## HOW TO COMPLETE THIS TASK
An exact copy of every record is needed, with all pictures omitted.
EXERCISE MATERIALS: Begin
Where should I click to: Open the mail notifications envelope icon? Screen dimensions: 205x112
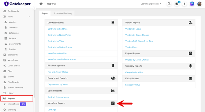177,4
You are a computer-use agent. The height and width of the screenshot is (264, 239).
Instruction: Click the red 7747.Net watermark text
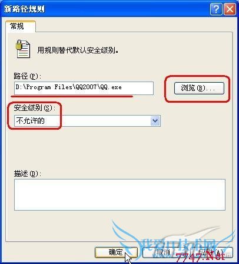point(200,256)
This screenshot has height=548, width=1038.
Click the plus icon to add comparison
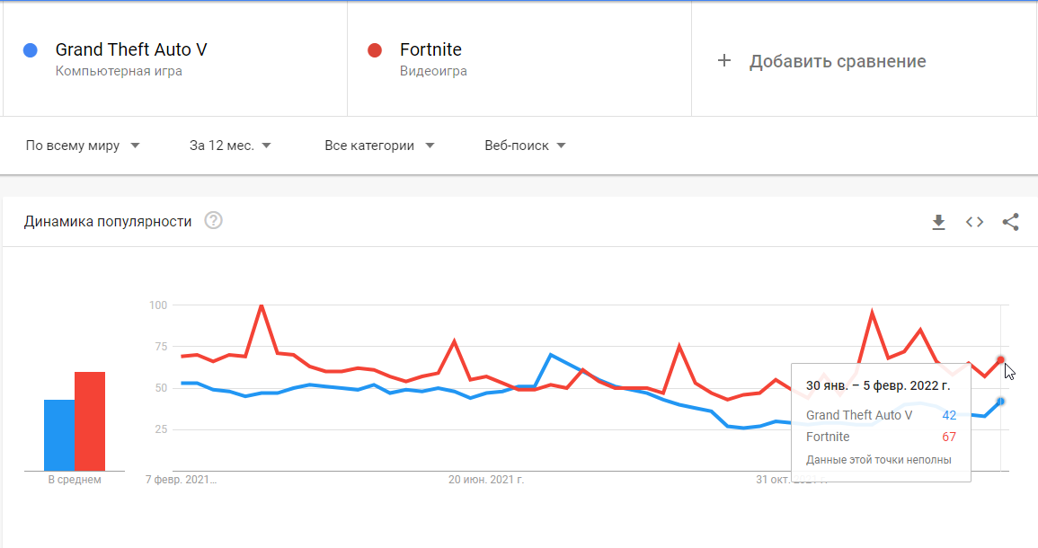pos(724,61)
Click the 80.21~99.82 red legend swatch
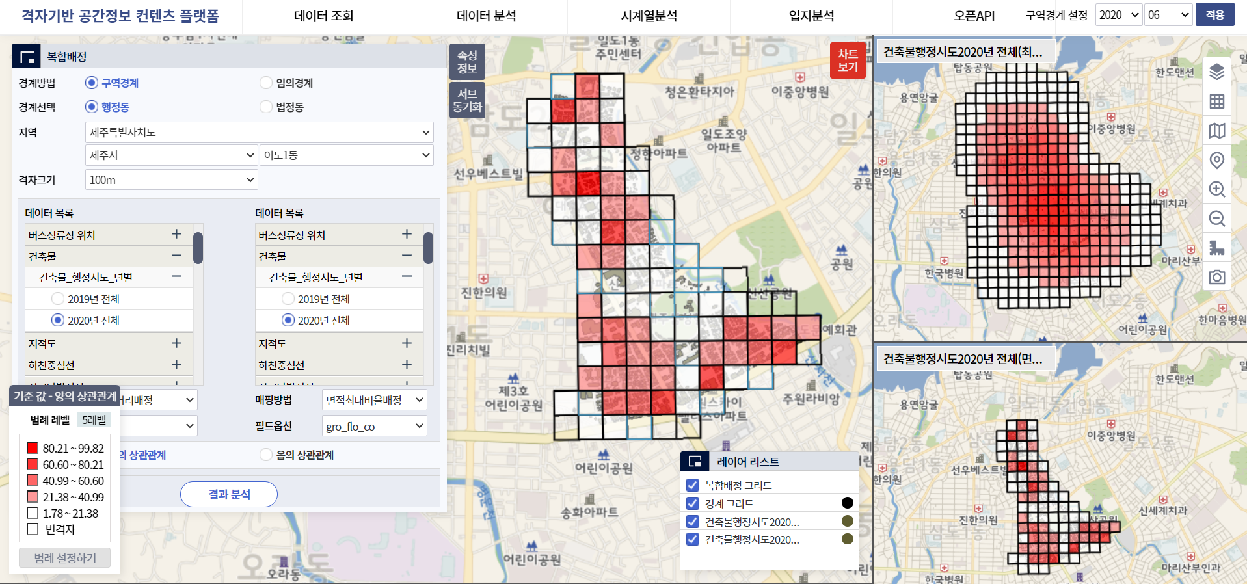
EXERCISE MATERIALS: End
## RESPONSE TO THIS TASK
Where should I click to: Open the mail notifications envelope icon? Screen dimensions: 205x112
177,4
You are a computer-use agent. The height and width of the screenshot is (264, 239).
Instruction: Click the red 7747.Net watermark text
point(200,256)
This screenshot has height=548, width=1038.
Click the plus icon to add comparison
pos(724,61)
Click the 80.21~99.82 red legend swatch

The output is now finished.